Let us assume that there is a text classification problem that one wants to 
visualize using the above procedure. The first step is to load the libraries 
needed. 

>>> from EvoMSA import base	
>>> from microtc.utils import tweet_iterator
>>> import os
>>> from sklearn.svm import LinearSVC

The second step is to load the dataset into the memory; 
this can be done with the following instructions. 

>>> tweets = os.path.join(os.path.dirname(base.__file__), 'tests', 'tweets.json')
>>> D = list(tweet_iterator(tweets))

It is time to estimate the parameters of the linear SVM, and scale the parameters
obtained with the tokens' weights. 

>>> bow = load_bow(lang='es')
>>> m = LinearSVC().fit(bow.transform(D),
                        [x['klass'] for x in D])
>>> w = np.array([bow.token_weight[i] for i in range(len(bow.token_weight))])
>>> P = [w * c for c in m.coef_]

The problem is represented in the matrix :py:data:`P`, the next step is to use :py:data:`P` 
and :py:data:`X` to compute the cosine distance as follows:

>>> P_dis = cosine_distances(P, X)

Let us depict the problem points along with the emoji and dataset points.
In the following figure, the first 64 emojis are in black, the problem points are in red,
and the rest of the emojis and datasets are in lightgrey.

>>> for x, y in pca.transform(distances[64:]):
>>> 	plt.plot(x, y, '.', color='lightgrey')
>>> for x, y in pca.transform(distances[:64]):
>>> 	plt.plot(x, y, 'k.')
>>> for x, y in pca.transform(P_dis):
>>> 	plt.plot(x, y, 'r.')

.. 
	plt.tick_params(axis='both', bottom=False, labelbottom=False, left=False, labelleft=False)
	plt.tight_layout()
	plt.savefig('emoji64-problem.png')
.. image:: emoji64-problem.png

.. text_categorization:

Text Categorization
-----------------------------------

The idea is that a figure similar to the one produced above provides information about 
the performance of a system developed on the text representations used. 
For example, to complement the example, the following code uses the first 64 emojis 
and the BoW as text representations. 
These representations are combined using a stack generalization approach 
(see `EvoMSA <https://evomsa.readthedocs.io/en/latest/>`_).

>>> from EvoMSA.utils import linearSVC_array
>>> from EvoMSA.model import LabeledDataSet
>>> coef, intercept = linearSVC_array(emoji_models[:64])
>>> emo = LabeledDataSet(textModel=bow, coef=coef, intercept=intercept)
>>> evomsa = base.EvoMSA(models=[[bow, 'sklearn.svm.LinearSVC'],
                                 [emo, 'EvoMSA.model.SVCWrapper']],
                         stacked_method='sklearn.naive_bayes.GaussianNB',
                         TR=False).fit(D, [x['klass'] for x in D])

The final step is to use the model to predict; the next code predicts two sentences
in Spanish, i.e., *Good moorning!* and *It is a cold and rainy day*. 

>>> evomsa.predict(['Buenos días!', 'Es un día frío y lluvioso']) 
array(['P', 'N'], dtype='<U4')

Work to be done
------------------------------

The library aims to serve as a building block to developing Natural Language Processing systems, 
mainly text categorization, and to facilitate the process of mining events on Twitter.
Consequently, there are more possible applications and research works than the 
ones described in this section.

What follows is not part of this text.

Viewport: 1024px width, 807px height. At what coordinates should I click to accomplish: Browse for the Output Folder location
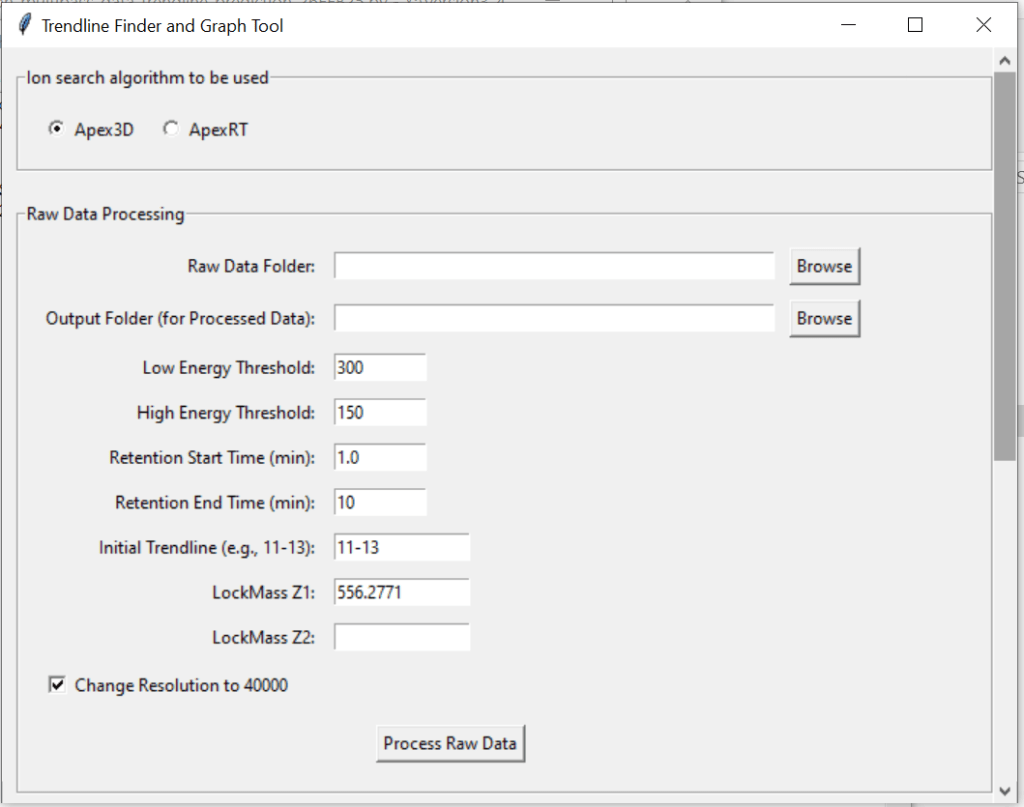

This section mainly focuses on possible 
improvements of complementary methodologies to the analysis and text 
representations explained. 

One of the first problems that one will encounter while working with emojis and 
languages that do not have an ASCII representation is that the procedure used
to create the wordcloud will not display the characters. 
For example, one can try to replicate the example in Section :ref:`bow` in
Arabic (ar) and the output would be a cloud filled with boxes which is the 
the way the library represents those characters that cannot be displayed. 

In Section :ref:`dataset-emoji`, it is used PCA to visualize the distance (cosine)
matrix of the text representations; however, other procedures can 
complement this visualization as well as other distance measures. On the other hand,
the use of the coefficients to represent the models helps to give a general overview of
the behavior of the models; however, if one is interested in exploring the 
models in a particular problem might be better to visualize them in terms of the problem.
That is, the problem dataset can be represented with each model, and then use these
representations to visualize them. 

Section :ref:`text_representation` presents a system that uses two text representations: 
the BoW and the 64  more frequent emojis. The section did not include
a comparison nor present the system performance. Nonetheless, the model opens 
different research avenues, given the number of text representations available. The
natural question is how to select those representations that produce the simpler model
with the best performance. There are two follow-up questions about the 
procedure used to select the models; could the procedure be supervised or unsupervised?
That is, the labels of the problem being solved are needed to make a better selection.